Strong showing from property division sees Tuan Sing double Q1 earnings

SINGAPORE - Developer Tuan Sing Holdings has reported a more than doubling of its net profit to $15.9 million from $7.7 million for the first quarter.

Revenue for the three months to March 31 surged by 153 per cent to $155.3 million, driven by strong performance from its property division.

Property revenue jumped by 195 per cent to $89.7 million while pretax profit before fair value adjustment increased by 110 per cent to $14.1 million.

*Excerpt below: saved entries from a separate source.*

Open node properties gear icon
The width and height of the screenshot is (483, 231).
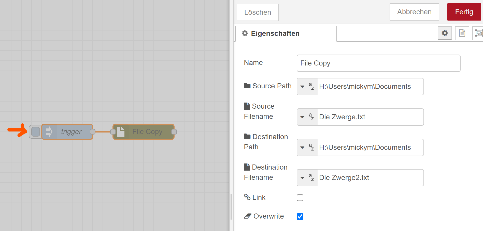click(x=445, y=33)
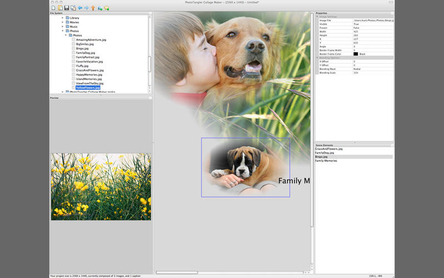Click the orange up arrow icon

click(x=93, y=8)
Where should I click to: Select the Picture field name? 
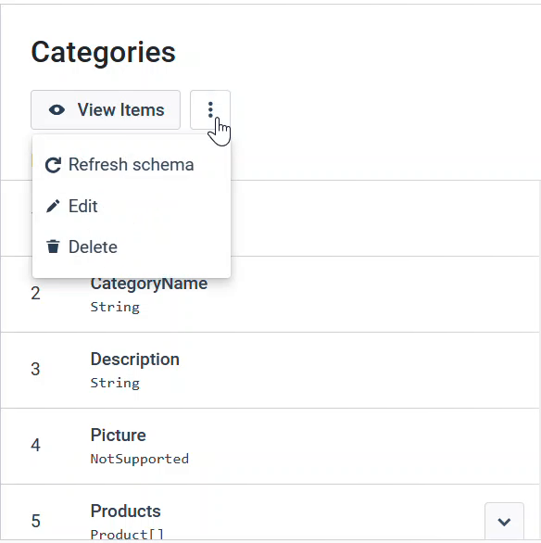118,435
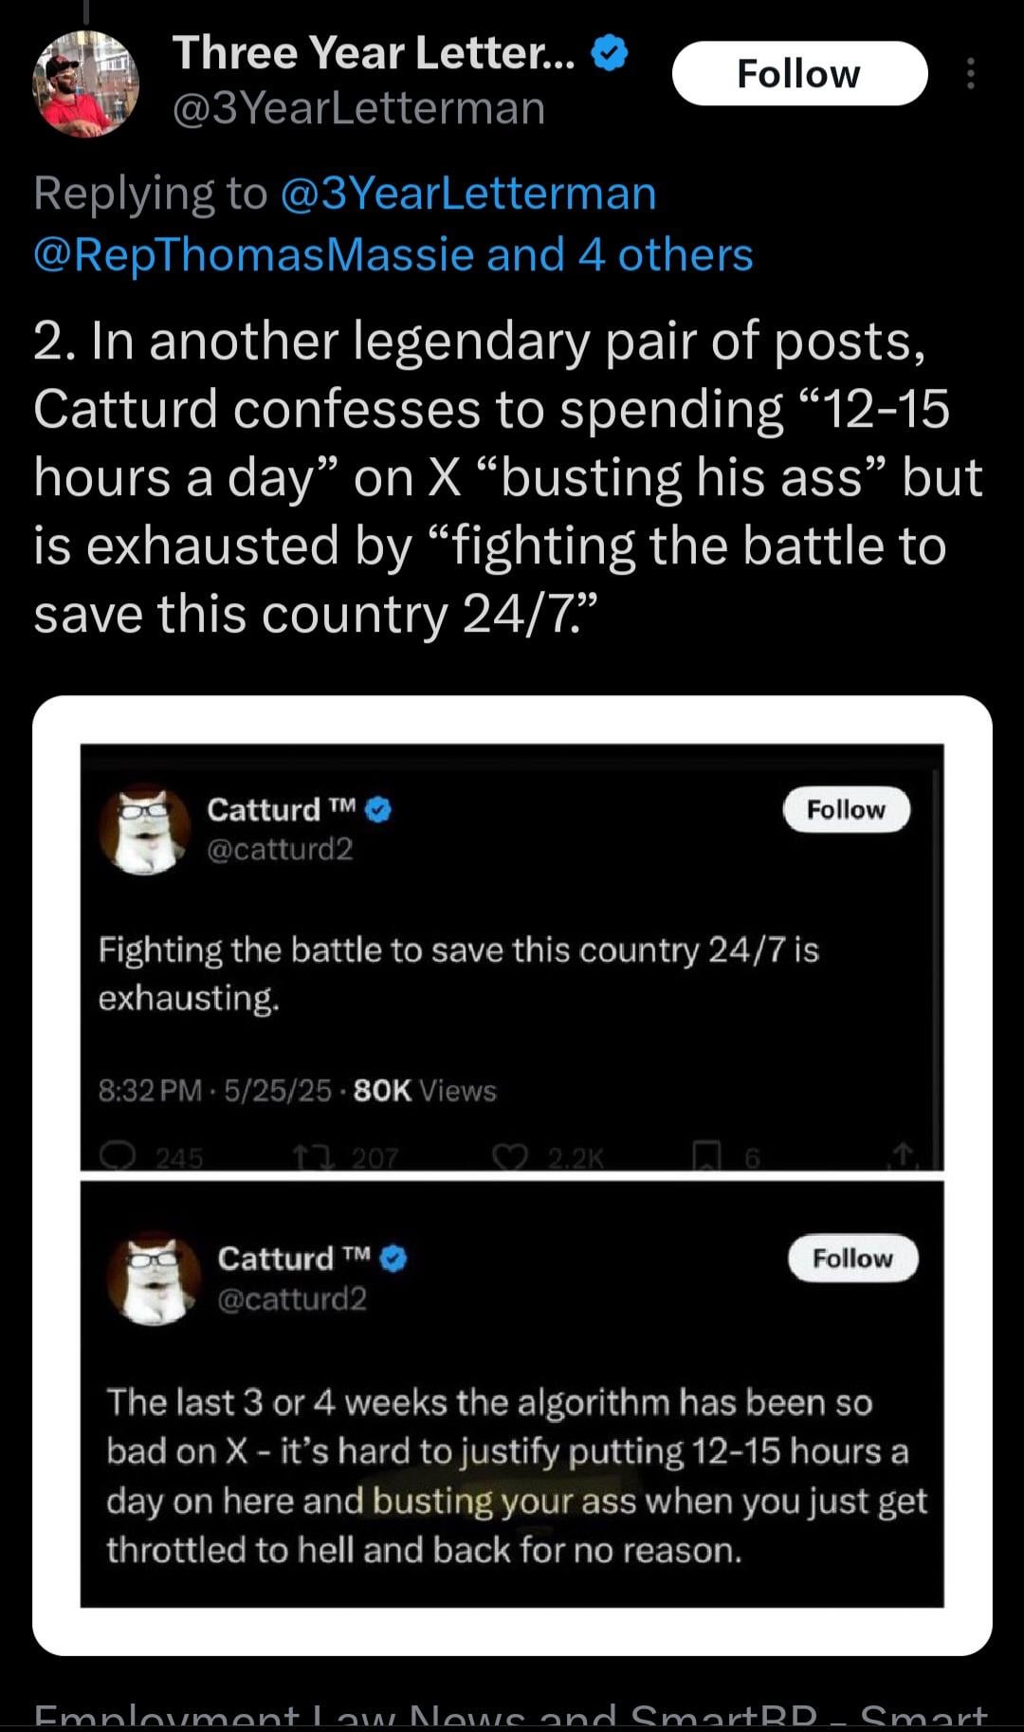Open Three Year Letterman profile picture
The height and width of the screenshot is (1732, 1024).
coord(86,83)
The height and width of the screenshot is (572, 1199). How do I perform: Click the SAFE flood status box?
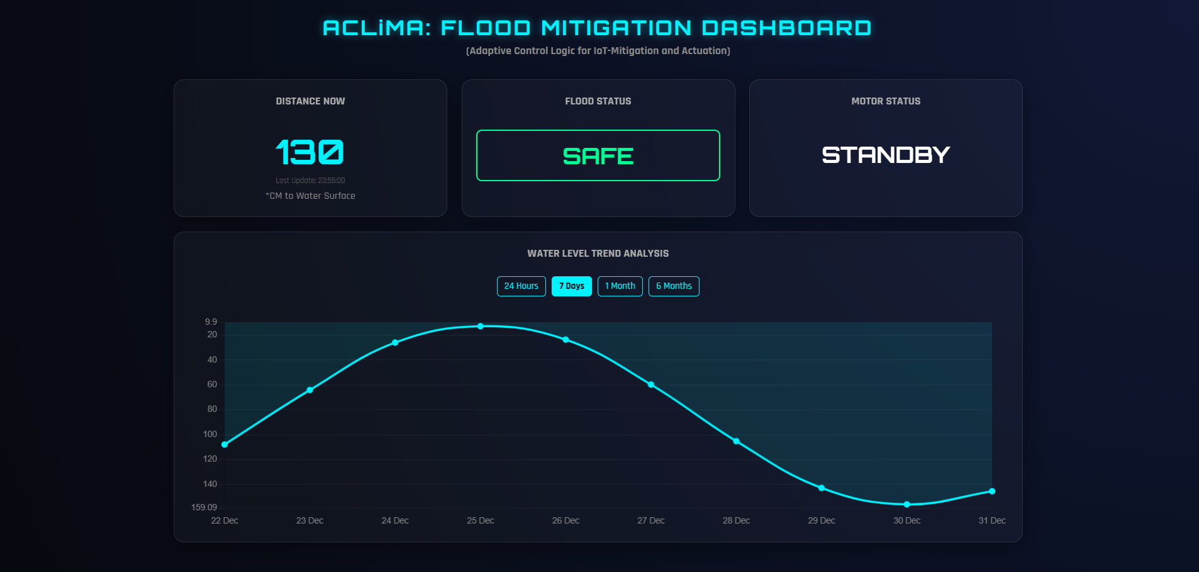click(598, 155)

Progressive recognition of revenue based on percentage of construction on units sold at Seletar Park Residence, Sennett Residence, Cluny Park Residence, and rental income from investment properties.

This enabled the property division to continue to be the key driver of the group, contributing 58 per cent and 73 per cent of group revenue and profit, respectively.

Hotel arm, Grand Hotel Group, saw its revenue increased 5 per cent to A$34.9 million, as Grand Hyatt Melbourne and Hyatt Regency Perth reported higher RevPar (revenue per available room) in addition to a 3 per cent increase in net rental income.

Interest cost decreased 25 per cent while depreciation charges by 6per cent.

As a result, GHG's net profit increased by 78 per cent to A$5.6 million.

On the other hand, industrial services reported lower revenue of $28.5 million, down from $31.1 million in the same period last year.

Meanwhile, GulTech reported a 9 per cent fall in revenue to US$59.9 million and a 36 per cent decline in after-tax profit to US$4.6 million, weighed down mainly by a squeeze in margin and start-up costs of its new Jiangsu plant.

Consequently, GulTech's net profit slumped by 59 per cent to US$1.6 million, which translated into a lower share of profit for the group.

Earnings per share soared to 1.4 cents from 0.7 cent previously while net asset value per share swelled to 70.2 cents compared to 68.3 cents as at Dec 31.

Looking ahead, Tuan Sing said it was less affected by the Government's cooling measures on the residential market as the majority of its units at its three development projects had been sold.

Total order book secured amounted to $767.5 million as at end-March.

The bulk of the group's revenue and profit this year will continue to come from these projects as construction progresses.

Office building Robinson Point has been fully leased out to various tenants under leases ending in years 2017/18 and the redevelopment of the Robinson Tower site is on-going, with piling expected to be completed in the second half of the year.

In Australia, GHG is expected to perform satisfactorily in the remaining part of the year as a result of the group's effort in driving the hotel profit and increasing the performance of carpark, office and shopping space operations through proactive management initiatives.

Barring unforeseen circumstances, Tuan Sing is cautiously optimistic of achieving satisfactory operational performance this year.